Find experts, make sure that you are seen at a center of excellence. Self advocacy is essential. Some of the top places are Dana Farber Cancer Institute, Memorial Sloan Kettering Cancer Center, Weill Cornell University Medical Center, Columbia University, New York University Langone, Johns Hopkins University, MD Anderson, Mayo Clinic. I had surgery at Sloan Kettering (I live outside of NYC). My care was tops

National Pancreas Foundation Center of Excellence Listing
https://pancreasfoundation.org/patient-resources/npf-centers-of-excellence/

Pancreatic Cancer Action Network can also help you connect with resources
https://pancan.org/

@bobsrdoch
Absolutely! Never give up! I was diagnosed stage iv with liver lesions scattered everywhere Fulfurinox shrunk them together so that I could get to surgery!

In June another small tumor appeared in a totally unrelated area. Same advise-do Gemzar. Was apprehensive at first; esp knowing the success of fulfurinox. Sure enough, my body is reacting positively now. At first the tumor marker flew up but it’s since trended downward every two weeks. The side effects are very different but manageable if planned into your schedule. Beyond chemo to stabilize, there are more modalities to use to get to surgery. So do not give up, by any means!
Stage IV 20 month THRIVER!!

Hello friends.
It's been a while since I posted. Have been dealing with confusing medical issues. At last post, I was getting an EUS performed on 2 lymph nodes and suspicious area found in pancreas. The doctor performing the EUS could not find those nodes or the suspicious area and told me my remaining pancreas post whipple was very healthy looking. That was about 6 weeks ago or so. As of last scan 1 week ago, I now have a mass on my pancreas and more lymph nodes. I will be starting a modified folfirinox chemo treatment on Monday. I originally was given folfirinox for first cancer treatment, but was unable to tolerate it, so this time around they will be playing with the dosages. My back hurts all the time now. And, I have to say, I'm pretty scared of what will happen to me.
Something strange did happen after I left the oncologists office on Wed. I was filled with a feeling of peace and knowing I would be ok. I had that same feeling after my very first go round with cancer 20 months ago. Just a wave of peace and feeling I would be ok. My daughter, who was in my hospital room, told me she had that same feeling wash over her.
So, on the one hand I am dreadfully afraid, and on the other hand I feel confident that I will beat this cancer for the second time. I guess I really dont have a question here. Thank you for letting me voice e my fears. I appreciate all of your support, and if you or a loved one is going through a similar challenge, I offer my blessings and prayers to you.

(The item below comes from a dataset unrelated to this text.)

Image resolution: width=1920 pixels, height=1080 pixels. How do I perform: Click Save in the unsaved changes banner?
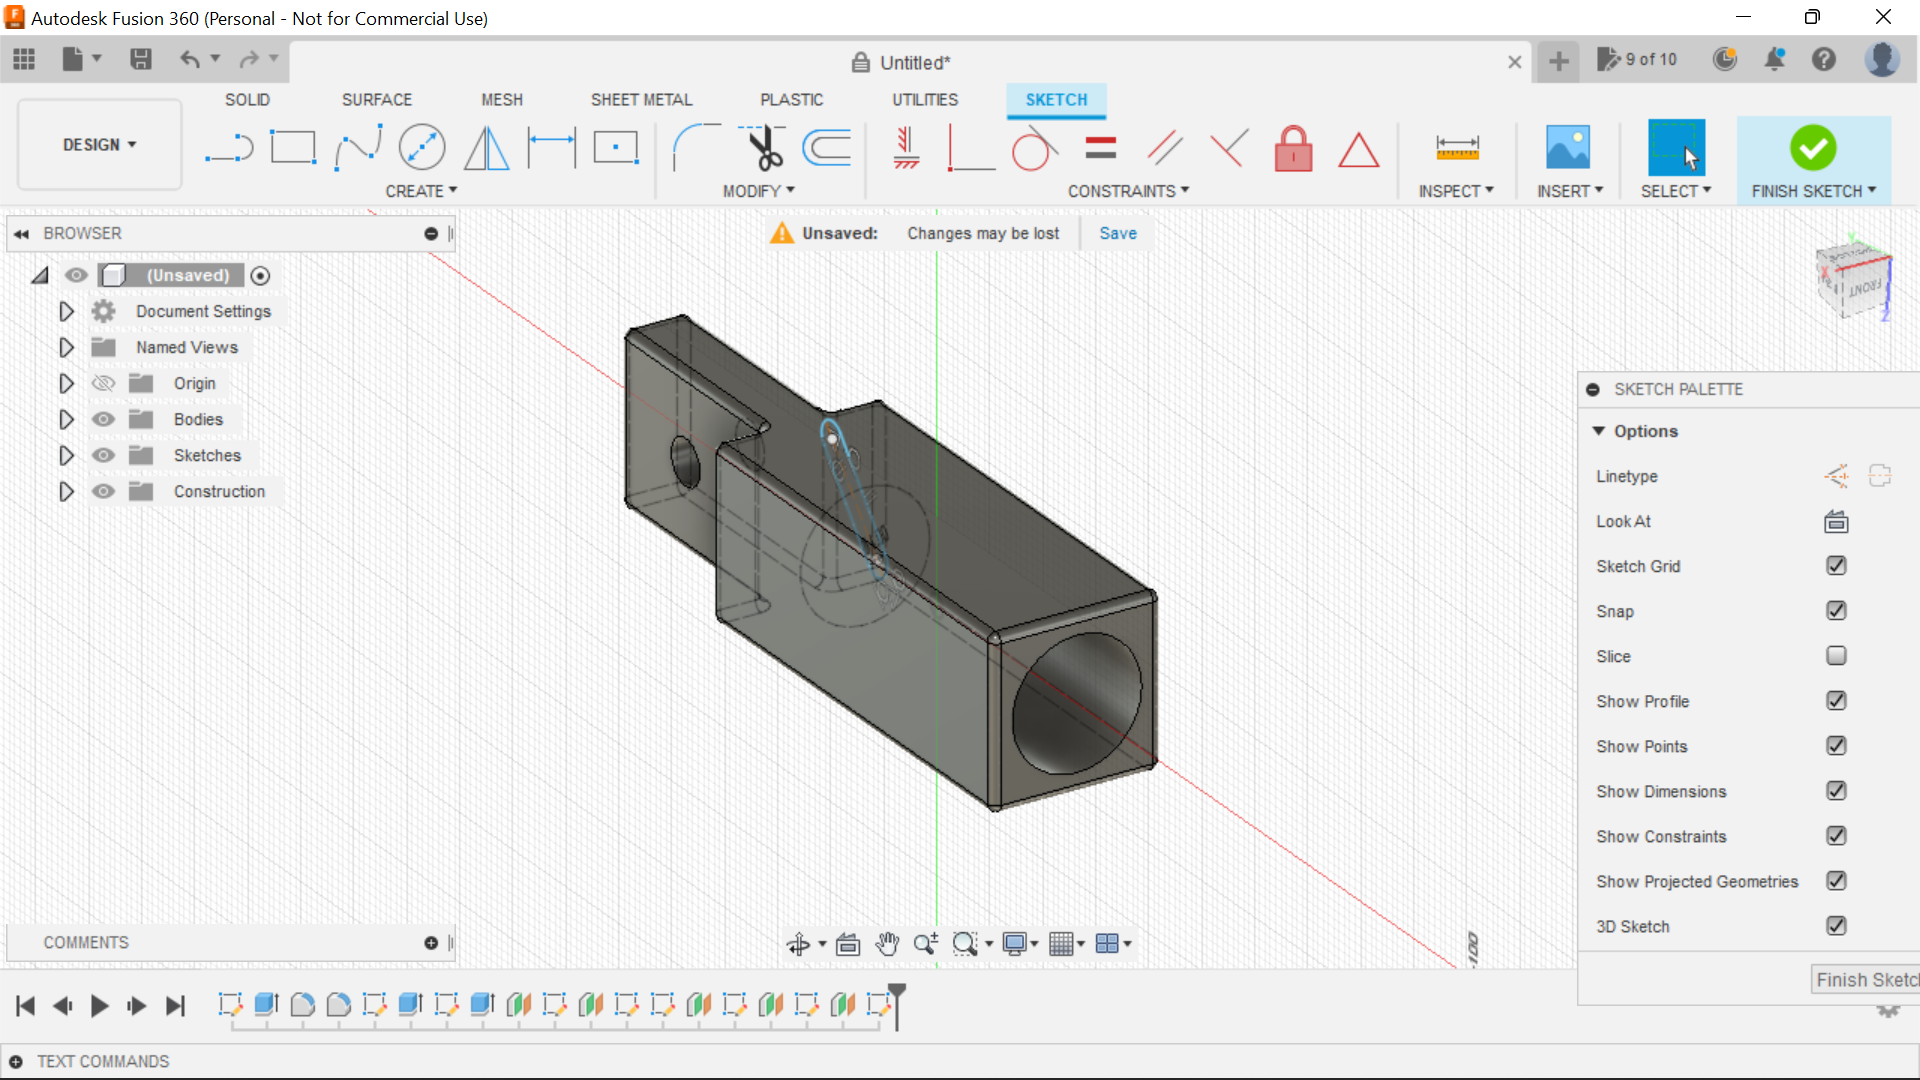[1117, 233]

I did an extensive round of folfurinox in 2022 and had surgery.

A reoccurrence in my liver appeared in June and multiple sources recommended Gemzar.
It also has worked quite well. You might ask about it as an alternative if you don’t handle the Folfurinox well.

I always think of Ruth Bader Ginsburg. She had the Pcan and lived a full life for a very long time. I’m sure her doctors surveilled her very very closely!

Just continue to be your own advocate and ask questions!
I believe God gives us peace to continue to be all we can be and enjoy the beauty all around us!!

Hi. Well, here I am at first folfirinox treatment. I asked my doctor to take the oxaliplatin out of the mix today, and they agreed. I am much relieved. Thank you for your comment. It's so wonderful getting encouragement and loving concerns and words.

@lilliejane2, checking in. How are you doing with the first Folfirinox treatment minus the oxaliplatin?